The letters written during the last days of Vincent's life are full of the same good sense, the same lucid clearness of thought, the same sympathy and knowledge of the human heart that always characterized him. Two months before his death he gathered the Sisters of Charity together and gave them a conference on the saintly death of their Superior. With touching humility he asked his dear daughters to pardon him for all the faults by which he might have offended them, for any annoyance that his "want of polish" might have caused them, and he thanked them for their faithful cooperation in all his schemes of charity.
It was now such agony for him to walk to the chapel that his sons begged him to allow them to fit up a little oratory next to his room where Mass might be said, but Vincent would not hear of it. Then they implored him to allow himself to be carried in a chair, but, unwilling to give others the trouble of carrying him, he evaded the question until six weeks before his death, when he could no longer support himself on his crutches. During the nights of anguish, when his tortured limbs could find no rest on the hard straw mattress which he could never be prevailed upon to change for something softer, no complaint ever passed his lips. "My Saviour, my dear Saviour" was his only exclamation. On the days that followed these sleepless nights of pain, he was always smiling and serene. In spite of the weakness that oppressed him, he had help, advice and sympathy for everybody.

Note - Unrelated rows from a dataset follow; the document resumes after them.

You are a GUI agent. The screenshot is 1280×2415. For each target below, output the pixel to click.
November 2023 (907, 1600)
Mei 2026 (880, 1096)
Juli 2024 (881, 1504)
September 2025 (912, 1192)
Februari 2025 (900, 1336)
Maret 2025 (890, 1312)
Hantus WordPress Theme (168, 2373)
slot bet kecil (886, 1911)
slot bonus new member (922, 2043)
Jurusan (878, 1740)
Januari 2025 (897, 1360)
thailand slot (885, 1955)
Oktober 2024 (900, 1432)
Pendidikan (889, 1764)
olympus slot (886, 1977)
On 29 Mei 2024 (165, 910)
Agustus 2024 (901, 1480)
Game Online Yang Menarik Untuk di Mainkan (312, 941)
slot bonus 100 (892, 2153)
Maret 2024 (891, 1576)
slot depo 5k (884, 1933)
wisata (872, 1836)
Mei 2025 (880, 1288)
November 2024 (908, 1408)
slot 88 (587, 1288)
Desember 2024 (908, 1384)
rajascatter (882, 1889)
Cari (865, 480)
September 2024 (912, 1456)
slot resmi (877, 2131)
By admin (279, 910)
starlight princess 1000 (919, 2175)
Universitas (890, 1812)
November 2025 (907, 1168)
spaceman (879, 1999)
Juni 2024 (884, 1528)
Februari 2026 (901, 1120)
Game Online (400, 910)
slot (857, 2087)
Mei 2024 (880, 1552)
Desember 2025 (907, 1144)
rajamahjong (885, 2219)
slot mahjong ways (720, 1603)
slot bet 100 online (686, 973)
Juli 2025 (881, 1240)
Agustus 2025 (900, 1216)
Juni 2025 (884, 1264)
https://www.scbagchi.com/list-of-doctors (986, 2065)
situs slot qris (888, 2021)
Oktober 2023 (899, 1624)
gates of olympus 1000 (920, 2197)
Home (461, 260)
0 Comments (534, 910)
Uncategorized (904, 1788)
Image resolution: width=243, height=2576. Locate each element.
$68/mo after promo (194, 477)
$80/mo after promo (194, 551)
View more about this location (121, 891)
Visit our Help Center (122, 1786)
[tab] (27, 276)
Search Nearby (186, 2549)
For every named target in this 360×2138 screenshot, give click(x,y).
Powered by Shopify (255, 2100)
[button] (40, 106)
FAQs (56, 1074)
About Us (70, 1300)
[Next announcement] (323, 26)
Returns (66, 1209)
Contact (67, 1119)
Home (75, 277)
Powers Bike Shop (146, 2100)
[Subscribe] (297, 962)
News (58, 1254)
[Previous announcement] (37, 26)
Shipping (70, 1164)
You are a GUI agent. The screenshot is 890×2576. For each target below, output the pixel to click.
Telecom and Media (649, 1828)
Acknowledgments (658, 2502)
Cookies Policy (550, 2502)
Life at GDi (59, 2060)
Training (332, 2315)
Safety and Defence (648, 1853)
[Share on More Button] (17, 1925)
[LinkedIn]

His reward was close at hand. On the 26th of September, 1660, having been carried to the chapel for Mass and Holy Communion, he was taken back to his room, where he fell asleep in his chair from sheer exhaustion, as he had so often done before. The brother who had charge of him, thinking that he slept longer and more heavily than usual, awakened him and spoke to him. Vincent smiled and answered, but instantly fell asleep again. The doctor was sent for, and roused him again. Once more the same bright smile lit up the old face; he answered, but had not sufficient strength to speak more than a few words. In the evening they gave him the Last Sacraments, and he passed the night in silent prayer. In the early morning one of the priests who belonged to the "Conferences," and who was making a retreat in the house, asked the dying man to bless all the priests for whom he had done so much and to pray that his spirit might be with them. "May God, who began the good work, bring it to perfection," was the humble answer.
A little later he was heard to murmur softly, "Confido"—"I trust"; and with these words on his lips, as a child puts its hand into that of his Father, he gently gave up his soul to God.